I guess I can isolate it, check the situation, and then contact Microsoft or Apple for help, but I don’t have time to do that now. For this reason, I create most of the text in Pages and convert it to Word format to create the manuscript.

It’s a painless process once you get used to it, and unlike Pages, images don’t move around on their own in Word. You can keep these Word files for long-term storage data in case something goes wrong.

That’s all for the most part, and at the start of use, the toolbars and other features that take screen size into account are a bit confusing, but you’ll get used to it.

However, as you have to create a raw manuscript in Pages, I would give it one less star.

Photos can be edited


Currently, you can also use the “Photos” included with iOS to edit your photos, such as cropping.

Also, if the image data is too large, you can send it to yourself via email and it will be reduced to a pasteable size by selecting, for example, “small” for the size of the image.

Improvements are being made in quite small areas, and it is quite reliable.


There are still a few glitches, but they can be remedied by combining them, and the 12.9″ iPad Pro has become a terribly reliable tool.

For me, I’m getting close to the point where I no longer need a computer.

So all that’s left is… The content of the book.
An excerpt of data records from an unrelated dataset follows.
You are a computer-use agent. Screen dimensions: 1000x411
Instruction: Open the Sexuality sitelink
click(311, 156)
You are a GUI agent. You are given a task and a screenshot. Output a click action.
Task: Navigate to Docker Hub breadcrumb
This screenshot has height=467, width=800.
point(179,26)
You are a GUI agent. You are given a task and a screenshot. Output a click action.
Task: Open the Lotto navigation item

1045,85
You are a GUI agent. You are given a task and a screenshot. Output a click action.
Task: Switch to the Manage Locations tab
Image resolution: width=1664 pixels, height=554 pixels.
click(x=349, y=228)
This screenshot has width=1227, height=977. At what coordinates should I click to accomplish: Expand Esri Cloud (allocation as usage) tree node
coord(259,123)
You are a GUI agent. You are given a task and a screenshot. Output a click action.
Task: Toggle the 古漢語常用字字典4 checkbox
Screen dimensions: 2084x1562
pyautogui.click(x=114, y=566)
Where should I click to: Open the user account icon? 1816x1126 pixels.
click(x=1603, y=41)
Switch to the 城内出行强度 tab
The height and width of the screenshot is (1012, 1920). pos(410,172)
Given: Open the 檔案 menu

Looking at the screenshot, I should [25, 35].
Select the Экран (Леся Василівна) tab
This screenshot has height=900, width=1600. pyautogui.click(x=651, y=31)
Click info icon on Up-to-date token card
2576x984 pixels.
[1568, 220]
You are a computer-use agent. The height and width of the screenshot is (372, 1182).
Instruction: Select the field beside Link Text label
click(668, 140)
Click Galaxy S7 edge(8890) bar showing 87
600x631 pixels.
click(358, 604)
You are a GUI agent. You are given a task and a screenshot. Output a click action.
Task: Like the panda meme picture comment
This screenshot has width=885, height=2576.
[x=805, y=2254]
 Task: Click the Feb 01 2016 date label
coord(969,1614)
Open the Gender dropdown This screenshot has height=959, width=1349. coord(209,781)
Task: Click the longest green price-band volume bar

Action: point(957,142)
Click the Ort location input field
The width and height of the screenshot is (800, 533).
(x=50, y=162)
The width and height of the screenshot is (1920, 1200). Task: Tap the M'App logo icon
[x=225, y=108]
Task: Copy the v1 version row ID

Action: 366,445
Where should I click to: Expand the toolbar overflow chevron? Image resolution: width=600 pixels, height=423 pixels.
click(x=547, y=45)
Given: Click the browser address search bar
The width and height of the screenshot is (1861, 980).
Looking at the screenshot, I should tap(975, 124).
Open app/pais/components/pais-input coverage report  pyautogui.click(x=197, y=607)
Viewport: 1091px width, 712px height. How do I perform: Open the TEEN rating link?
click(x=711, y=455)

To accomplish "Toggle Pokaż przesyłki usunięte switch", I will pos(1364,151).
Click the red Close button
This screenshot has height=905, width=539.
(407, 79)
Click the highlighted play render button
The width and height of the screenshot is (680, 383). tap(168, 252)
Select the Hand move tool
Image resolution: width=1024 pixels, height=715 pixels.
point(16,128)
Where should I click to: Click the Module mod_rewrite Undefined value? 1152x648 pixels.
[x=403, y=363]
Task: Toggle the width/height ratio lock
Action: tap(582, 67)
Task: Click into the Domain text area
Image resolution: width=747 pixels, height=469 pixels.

Even if you can create a manuscript in a short amount of time and have your cover done in a stylish manner by a professional illustrator, that’s not enough to satisfy your readers. That’s why we don’t make any sales, and that’s why I’m in trouble.

Content… Well, this is the most important but also the most difficult task. You may have to start with a little bit at a time, but no matter how many bad works you produce, you will never be satisfied with the results.

I was instructed by a professional in this regard a few years ago and am still being huffed at. I’d really like to use the results of that training to create a high-quality book.

Well, I guess that’s about it for now. See you soon.